**Cosa fare:**
Continua l'articolo sull'indagine di Univadis Medscape dedicata ai medici che diventano pazienti, partendo dopo la sua ultima frase.

Quando il medico diventa paziente, un’indagine di Univadis Medscape

(da Univadis)  Siamo abituati a vedere i medici dalla parte di chi cura e non nelle vesti di pazienti e quando questi ruoli si invertono l’impatto può essere traumatico ma anche fonte di un rinnovato modo di interpretare la professione, più empatico e vicino all’esperienza di coloro che curano. A valutare l’impatto della malattia sui camici bianchi è un’indagine promossa da Univadis Medscape Italia e condotta su un campione di 1616 medici italiani, prevalentemente uomini (907 uomini vs 689 donne), che hanno deciso di condividere la propria esperienza anche mostrando delle vulnerabilità che comunemente non vengono associate alla figura del medico.   Dai risultati emerge, infatti, che per la maggior parte dei medici (57% del campione) le conoscenze e il background professionale aumentano, invece di ridurre, il timore delle malattie e come questo li porti anche ad approcciarsi alle cure in maniera diversa rispetto al paziente medio.  

Non sorprende il dato secondo il quale i medici ricevono più spesso trattamenti inusuali, intesi come cicli di cura più lunghi o trattamenti sperimentali, perché in grado di comprendere più facilmente le ragioni della proposta terapeutica e di capirne il valore. In generale, il 98% dei medici si ritiene più consapevole dei rischi associati all’uso di farmaci e tende per questo a fare più domande (62%), pur affidandosi in ultima istanza ai consigli dei colleghiNon emerge, invece, alcun tipo di percorso privilegiato verso sperimentazioni e trattamenti, a riprova di una deontologia medica che rimane salda; la maggior parte dei rispondenti conferma, infatti, che i farmaci e le terapie che vengono prescritte a un medico che si ammala sono le stesse proposte agli altri pazienti (74%) ed è raro che ci sia un accesso preferenziale alle sperimentazioni (11%). Anche l’uso di non far pagare le prestazioni mediche ai colleghi sembra essere caduto in disuso: il 39% dei rispondenti trova normale dover mettere mano al portafogli. Quello che si osserva è, semmai, è un accesso più rapido a visite e test (63%), grazie alla rete di conoscenze personali.

**Voci fornite:**
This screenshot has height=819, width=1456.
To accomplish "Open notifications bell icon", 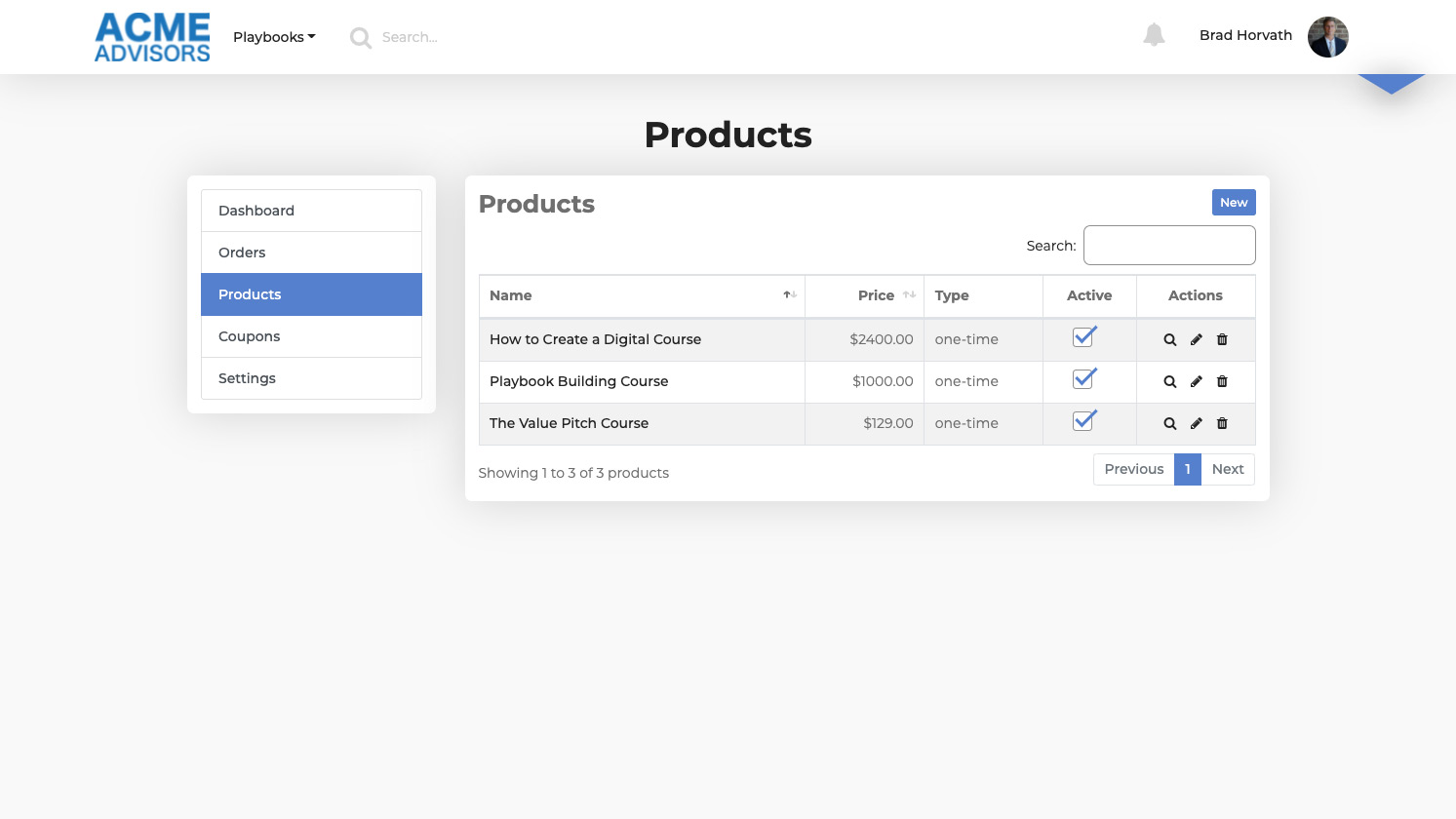I will coord(1154,35).
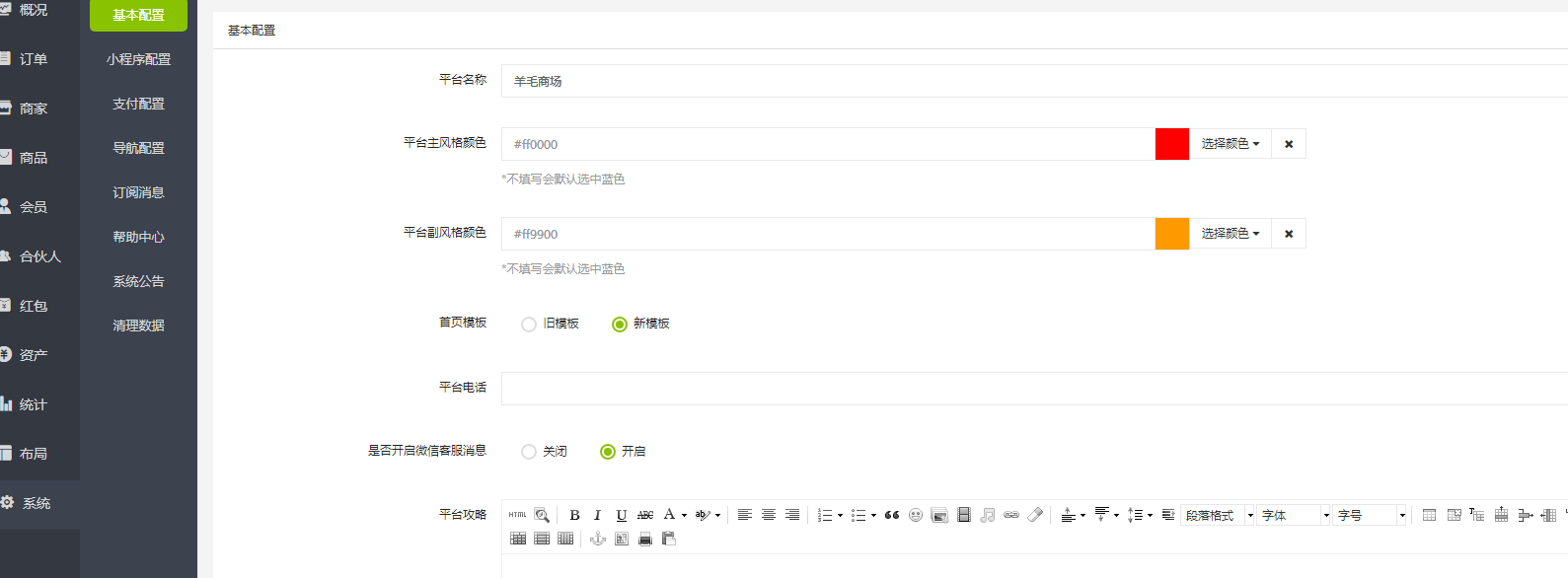Viewport: 1568px width, 578px height.
Task: Clear the secondary style color with the X button
Action: pos(1289,234)
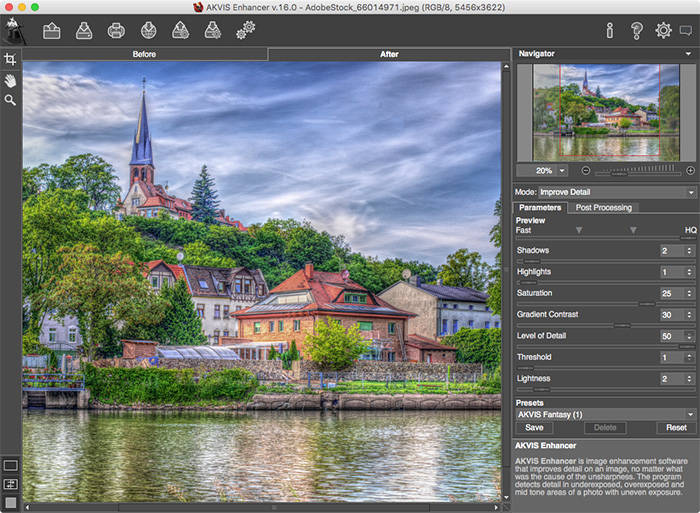Click the zoom out minus button in Navigator
This screenshot has height=513, width=700.
click(586, 171)
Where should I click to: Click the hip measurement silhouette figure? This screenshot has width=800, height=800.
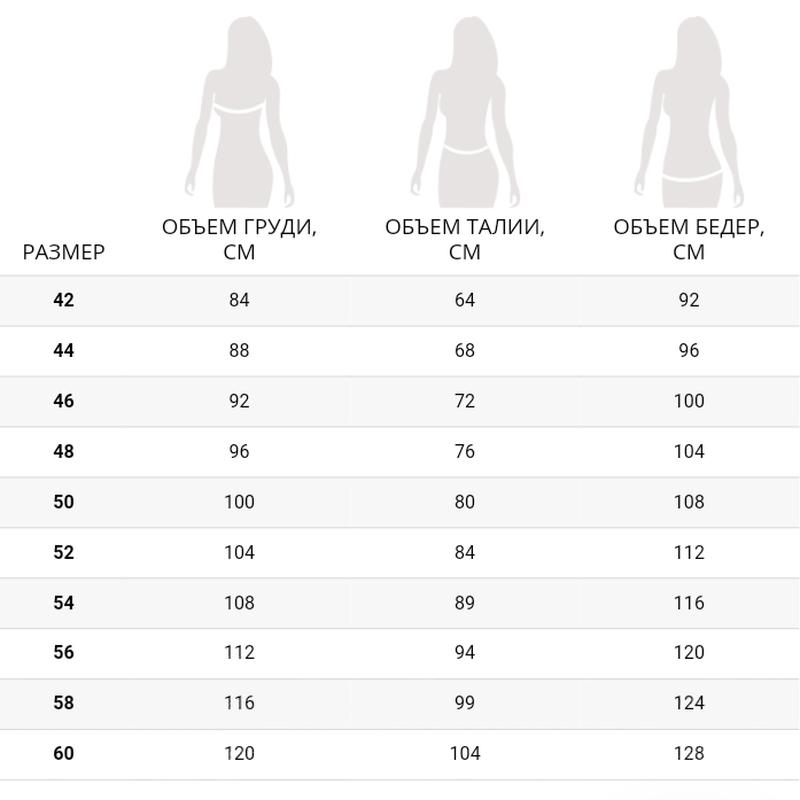[x=689, y=112]
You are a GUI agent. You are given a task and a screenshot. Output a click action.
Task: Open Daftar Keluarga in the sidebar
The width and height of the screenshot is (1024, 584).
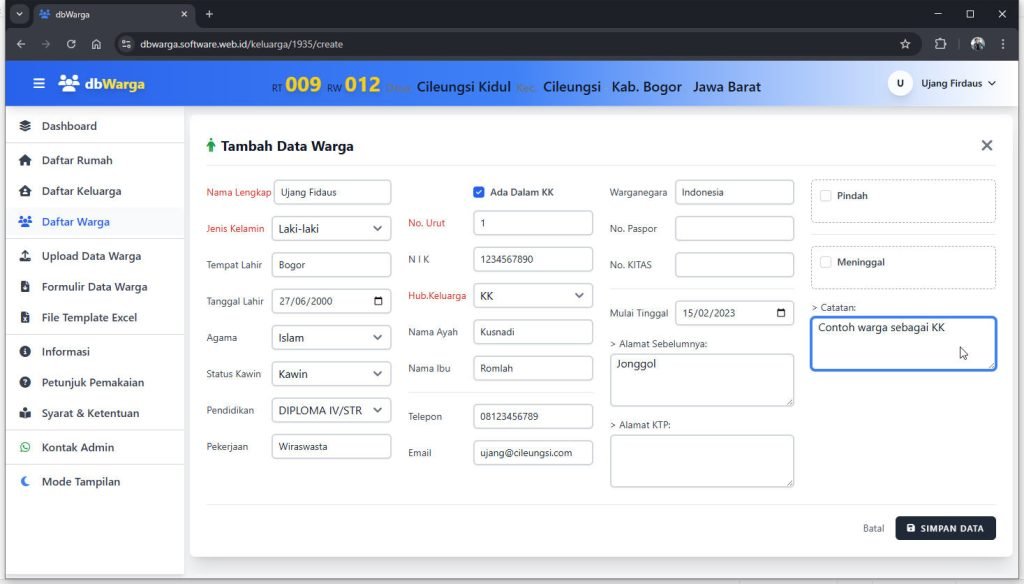pos(81,191)
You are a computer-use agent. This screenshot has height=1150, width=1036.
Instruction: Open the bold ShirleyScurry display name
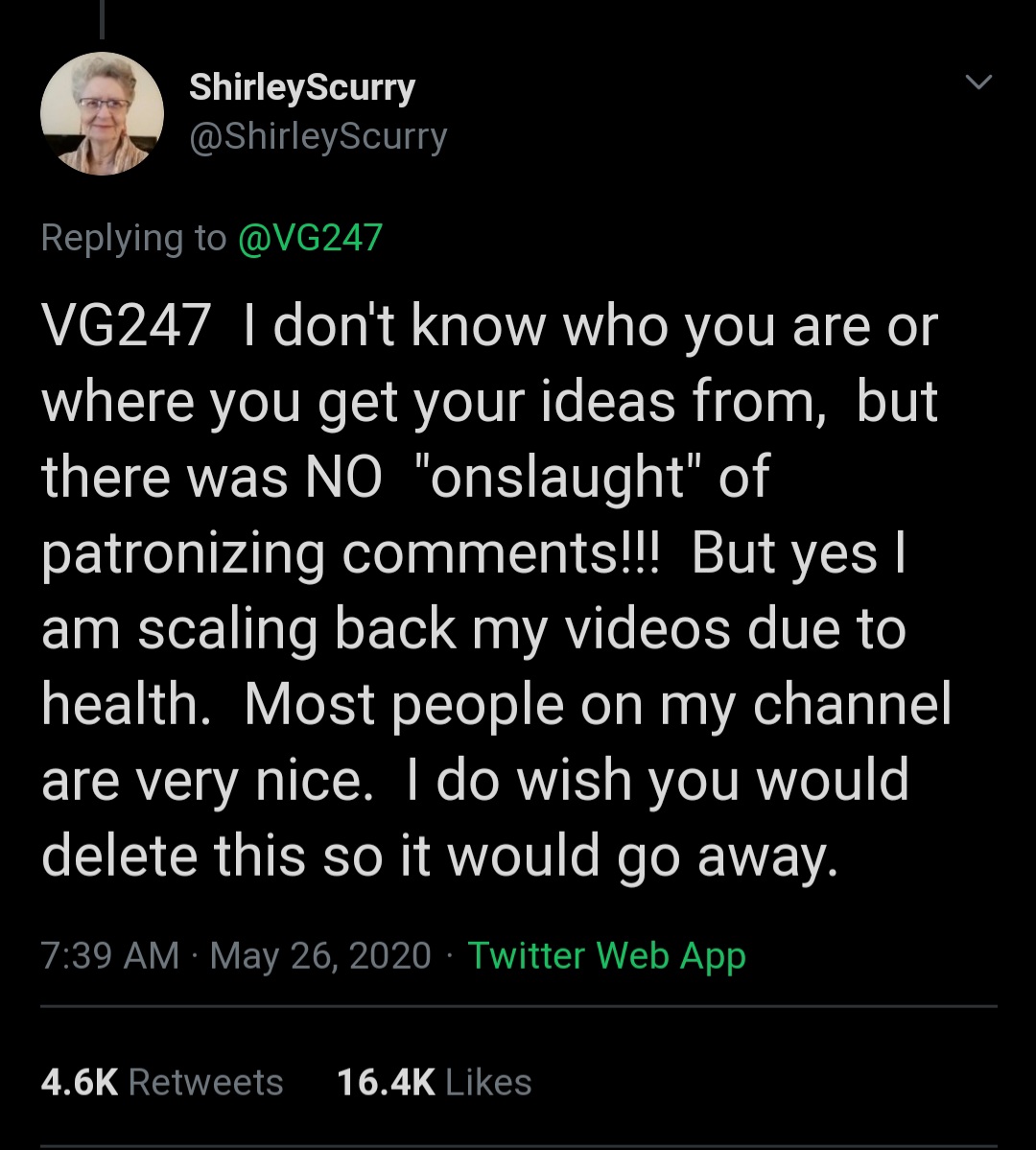click(302, 87)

**Risultato:**
Come accade a molte persone, affrontare un’esperienza più o meno grave di malattia porta i medici a fare i conti non solo con un senso di paura e smarrimento iniziale per la nuova condizione, spesso improvvisa, ma anche e soprattutto a rivedere il loro modo di essere a partire dal modo di esercitare la professione. Il 68% del campione dichiara, infatti, di essere uscito cambiato dall’esperienza di malattia, e il 71% di essere diventato più empatico nei confronti dei pazienti e di riuscire a comprenderne meglio il loro stato d’animo. 

Un altro aspetto interessante riguarda il rapporto con i colleghi. Sebbene emerga una diffusa tendenza dei medici all’autocura – più della metà del campione (56%) dichiara di curarsi da solo per la maggior parte del tempo, provando a risolvere i problemi in autonomia – quando decide di rivolgersi a un collega il 78% riferisce di sentirsi al sicuro nelle sue mani. In particolare, i medici amano farsi curare da colleghi che conoscono, con cui lavorano o con i quali hanno studiato. Più di otto medici su dieci scelgono di affidarsi alle cure di colleghi che sono anche amici: segno di una comunità che resta coesa e che si aiuta reciprocamente. Allo stesso tempo, l’indagine evidenzia una diffusa diffidenza nei confronti degli ospedali (58%) da parte degli intervistati che, nella maggioranza dei casi (64%), fanno anche più domande della media dei pazienti quando si trovano ricoverati.